The onset of a yellow indication is typically associated with the risk of vehicle crashes resulting from dilemma-zone and red-light-running problems. Such risk of vehicle crashes is greater for high-speed signalized intersection approaches. The research presented in this dissertation develops statistical as well as behavioral frameworks for modeling driver behavior while approaching high-speed signalized intersection approaches at the onset of a yellow indication. The analysis in this dissertation utilizes two sources of data. The main source is a new dataset that was collected as part of this research effort during the summer of 2008. This experiment includes two instructed speeds; 72.4 km/h (45 mph) with 1727 approaching trials (687 running and 1040 stopping), and 88.5 km/h (55 mph) with 1727 approaching trials (625 running and 1102 stopping). The complementary source is an existing dataset that was collected earlier in the spring of 2005 on the Virginia Smart Road facility. This dataset includes a total of 1186 yellow approaching trials (441 running and 745 stopping).

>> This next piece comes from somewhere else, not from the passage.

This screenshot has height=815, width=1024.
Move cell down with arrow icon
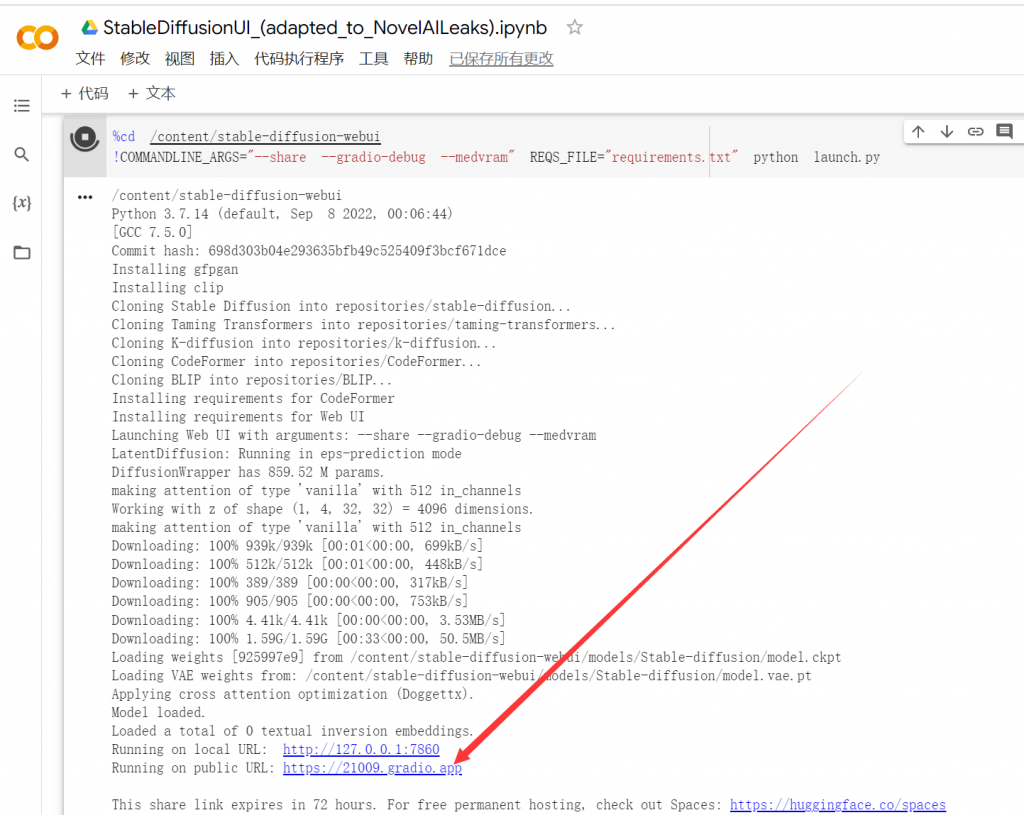pos(947,132)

The adopted analysis approach comprises four major parts that fulfill the objectives of this dissertation. The first part is concerned with the characterization of different driver behavioral attributes, including driver yellow/red light running behavior, driver stop-run decisions, driver perception-reaction times (PRT), and driver deceleration levels. The characterization of these attributes involves analysis of variance (ANOVA) and frequency distribution analyses, as well as the calibration of statistical models. The second part of the dissertation introduces a novel approach for computing the clearance interval duration that explicitly accounts for the reliability of the design (probability that drivers do not encounter a dilemma zone). Lookup tables are developed to assist practitioners in the design of yellow timings that reflects the stochastic nature of driver PRT and deceleration levels. An extension of the proposed approach is presented that can be integrated with the IntelliDriveSM initiative.

Furthermore, the third part of the dissertation develops an agent-based Bayesian statistics approach to capture the stochastic nature of the driver stop-run decision. The Bayesian model parameters are calibrated using the Markov Chain Monte Carlo (MCMC) slice procedure implemented within the MATLAB® software. In addition, two procedures for the Bayesian model application are illustrated; namely Cascaded regression and Cholesky decomposition. Both procedures are demonstrated to produce replications that are consistent with the Bayesian model realizations, and capture the parameter correlations without the need to store the set of parameter realizations. The proposed Bayesian approach is ideal for modeling multi-agent systems in which each agent has its own unique set of parameters. Finally, the fourth part of the dissertation introduces and validates a state-of-the-art behavioral modeling framework that can be used as a tool to simulate driver behavior after the onset of a yellow indication until he/she reaches the intersection stop line. The behavioral model is able to track dilemma zone drivers and update the information available to them every time step until they reach a final decision. It is anticipated that this behavioral model will be implemented in microscopic traffic simulation software to enhance the modeling of driver behavior as they approach signalized intersections.